◆ What you have to do
Find every line in the items below that contains the string "height", matching case exactly, and copy each such line in full.

◆ Excerpted records
########

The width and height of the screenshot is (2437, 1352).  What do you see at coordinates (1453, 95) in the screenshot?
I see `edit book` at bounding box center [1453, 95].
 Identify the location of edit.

########

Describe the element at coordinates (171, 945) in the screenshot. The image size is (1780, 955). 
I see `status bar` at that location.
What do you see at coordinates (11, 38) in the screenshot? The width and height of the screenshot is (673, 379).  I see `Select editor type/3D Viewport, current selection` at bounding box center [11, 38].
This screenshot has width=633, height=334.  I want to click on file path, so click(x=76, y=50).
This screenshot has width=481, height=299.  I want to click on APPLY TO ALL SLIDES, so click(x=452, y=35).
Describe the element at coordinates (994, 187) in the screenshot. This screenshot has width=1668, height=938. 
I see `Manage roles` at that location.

########

◆ Solved exercise
The width and height of the screenshot is (2437, 1352).  What do you see at coordinates (1453, 95) in the screenshot?
What do you see at coordinates (11, 38) in the screenshot? The width and height of the screenshot is (673, 379).  I see `Select editor type/3D Viewport, current selection` at bounding box center [11, 38].
This screenshot has width=633, height=334.  I want to click on file path, so click(x=76, y=50).
This screenshot has width=481, height=299.  I want to click on APPLY TO ALL SLIDES, so click(x=452, y=35).
Describe the element at coordinates (994, 187) in the screenshot. This screenshot has width=1668, height=938. 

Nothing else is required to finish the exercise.